2.3 A new capital adequacy framework
As an important step towards a better functioning of the international financial markets, I would like to mention the ongoing work on a new capital adequacy framework which is to replace the previous "Capital Accord", issued in 1988. This new framework is designed to better align regulatory capital requirements to underlying risks and to recognise the improvements in risks measurement and control. It consists of three pillars:
- a minimum capital requirement, which seeks to develop and expand on the standardised rules set forth in the 1998 Accord : the objective is to have a more comprehensive and risk-sensitive treatment of credit, with the possibility for banks to use their internal rating system;
- the supervisory review of an institution's capital adequacy and internal assessment process: the second pillar will seek to ensure that a bank's capital position and strategy is consistent with its overall risk profile and strategy and, as such, will encourage early supervisory intervention if the capital does not provide a sufficient buffer against risk;
- effective use of market discipline as a lever to strengthen disclosure and encourage safe and sound banking practices : effective market discipline requires reliable and timely information that enables market participants to make well-founded risk assessments.

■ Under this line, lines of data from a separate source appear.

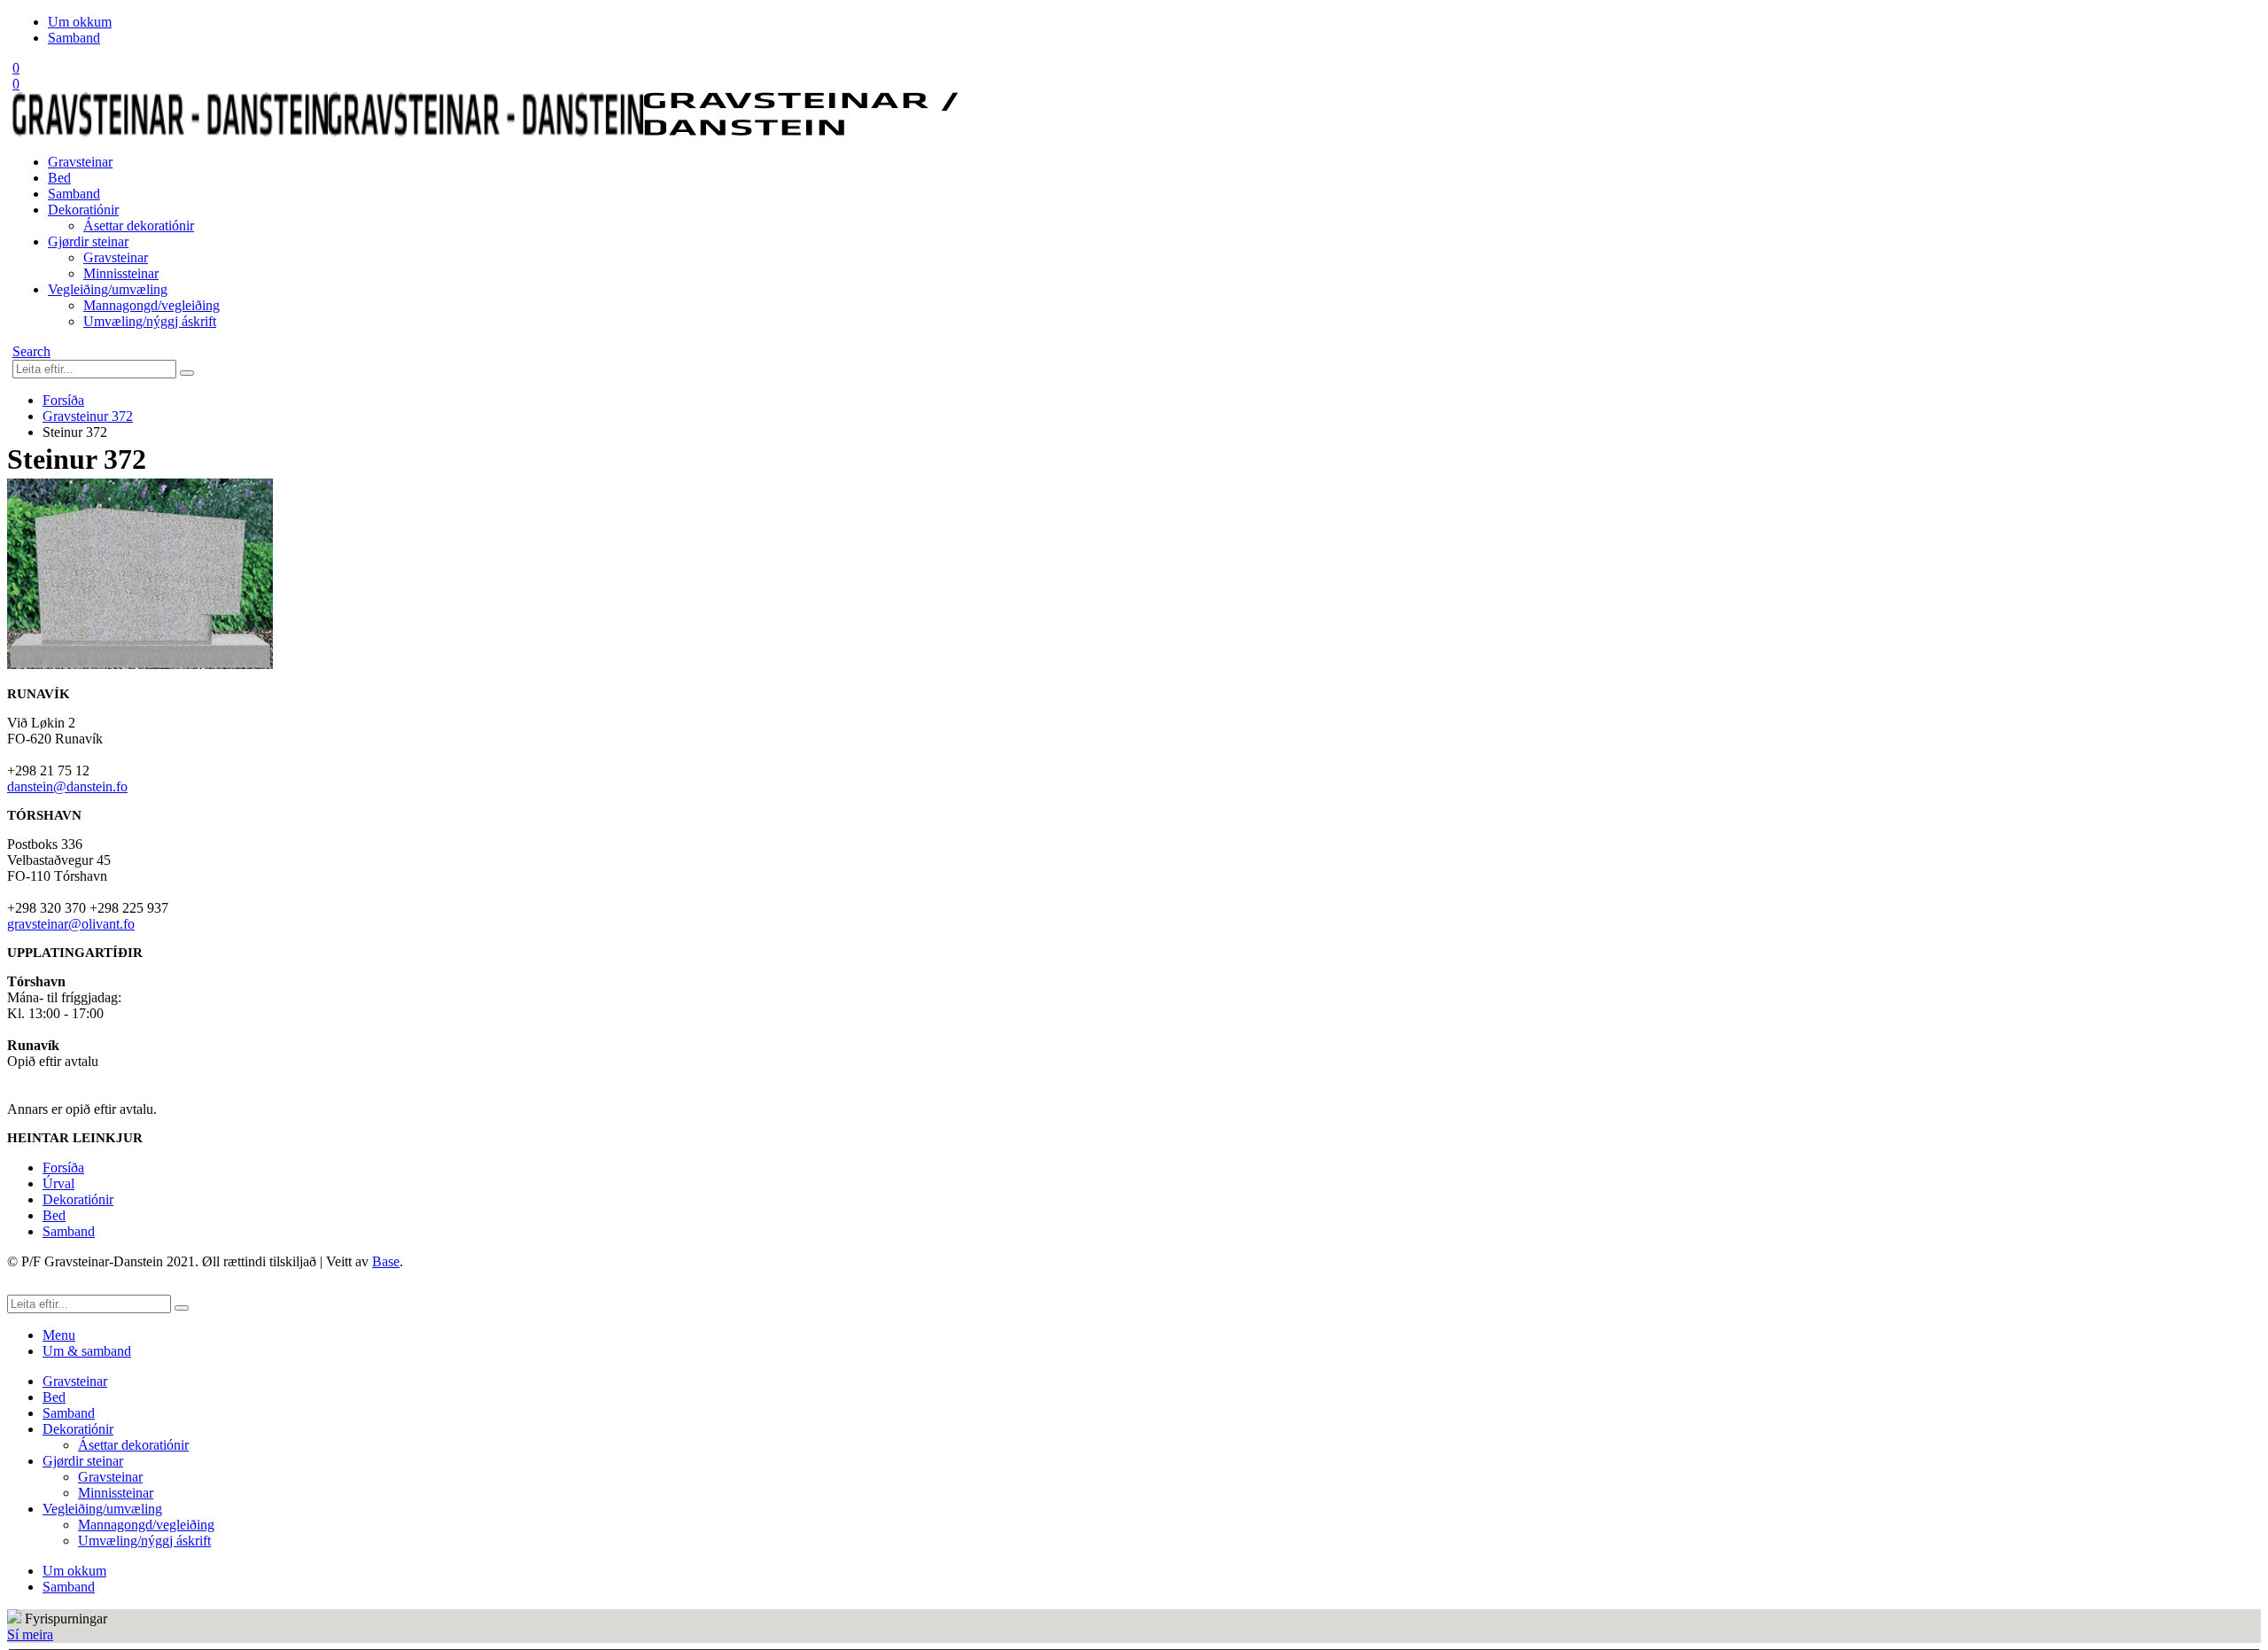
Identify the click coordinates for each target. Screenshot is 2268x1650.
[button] (31, 351)
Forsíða (63, 1167)
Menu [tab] (59, 1335)
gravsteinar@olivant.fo (71, 923)
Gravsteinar (80, 161)
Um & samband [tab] (87, 1350)
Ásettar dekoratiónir (138, 225)
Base (386, 1261)
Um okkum (80, 21)
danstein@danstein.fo (67, 786)
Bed (59, 177)
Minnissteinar (121, 273)
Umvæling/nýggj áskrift (149, 321)
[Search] (187, 373)
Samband (74, 37)
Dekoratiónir (83, 209)
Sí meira (30, 1634)
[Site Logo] (485, 131)
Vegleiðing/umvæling (107, 289)
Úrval (58, 1183)
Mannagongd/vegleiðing (151, 305)
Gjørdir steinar (88, 241)
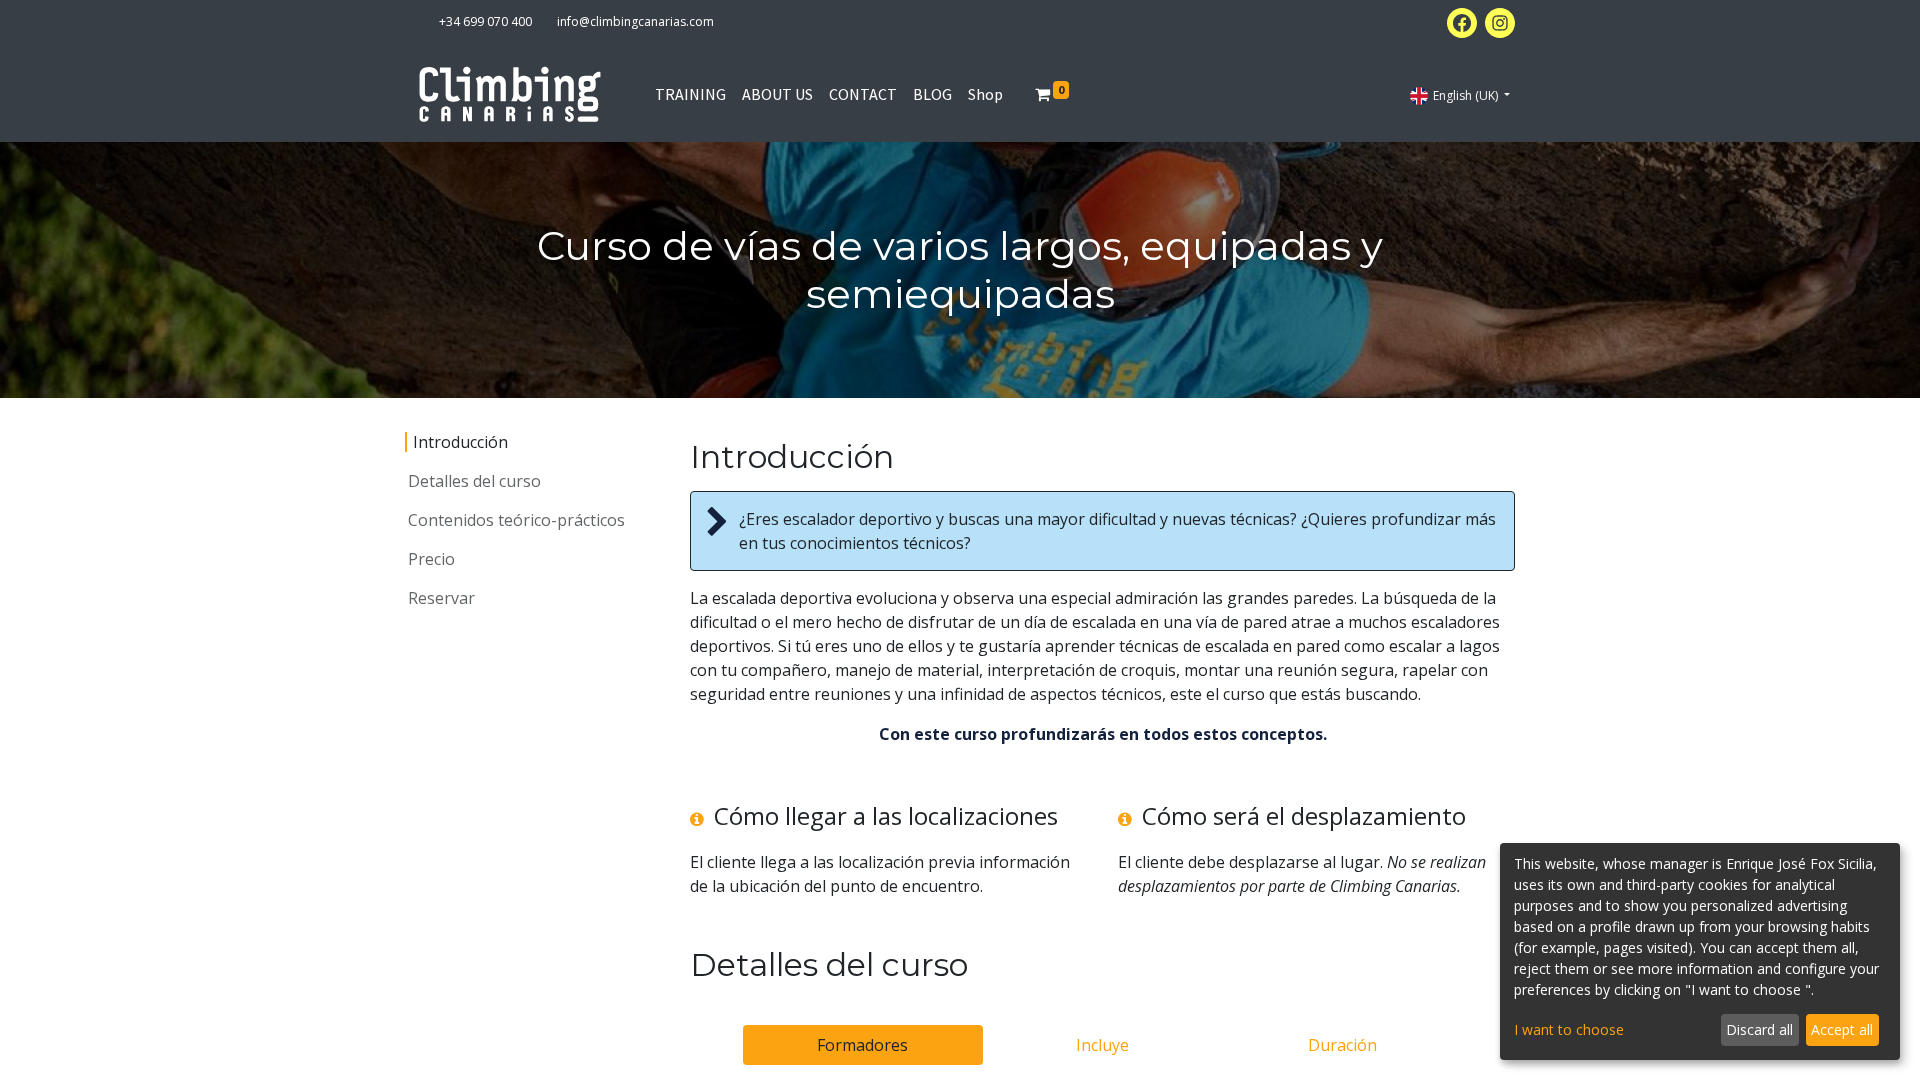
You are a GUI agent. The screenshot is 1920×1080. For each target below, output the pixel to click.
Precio (431, 559)
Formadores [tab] (862, 1045)
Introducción (460, 442)
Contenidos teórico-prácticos (516, 520)
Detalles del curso (474, 481)
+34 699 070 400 (485, 21)
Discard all (1759, 1029)
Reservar (441, 598)
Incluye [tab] (1102, 1045)
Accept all (1842, 1029)
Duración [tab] (1342, 1045)
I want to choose (1569, 1029)
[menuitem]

2.4. The progress on private sector involvement in crisis prevention and resolution
The principle that the private sector should be more systemically and directly involved in the prevention and resolution of financial crises is broadly shared by the International Financial Community. The main objectives of PSI is to avoid moral hazard and other distortions in the functioning of international financial markets and to facilitate more orderly adjustments in case of crisis.
Market participants should be encouraged to assess adequately the risks involved in investment decisions on the basis of a country's underlying fundamentals, including the soundness of its financial system, rather than on the expectation that official flows will possibly support repayments to them in times of crisis. Private sector involvement must rely on the working of market incentives for capital to be effectively priced according to the financial risks involved.
If we look at what has been done so far in this area, we observe that progress has been mainly made on the less co-operative solutions of the spectrum of proposals that have been put forward for private sector involvement. More efforts should be devoted to the promotion of approaches that overcome co-ordination problems, among creditors, or between creditors and borrowers. Debtor countries and private creditors should seek in normal times to establish strong and continuous relations, including better channels of communication. Instruments to foster this include collective action clauses, private contingent credit lines, call options on inter-bank credit lines and the removal of put options from bond contracts. This could be achieved by increasingly linking access to IMF financing to the adoption of such mechanisms.
Industrial countries can play a facilitating role for private sector involvement, in particular by seeking to identify and remove all regulatory and legal obstacles to the use of collective action clauses by all borrowers that raise capital in their markets.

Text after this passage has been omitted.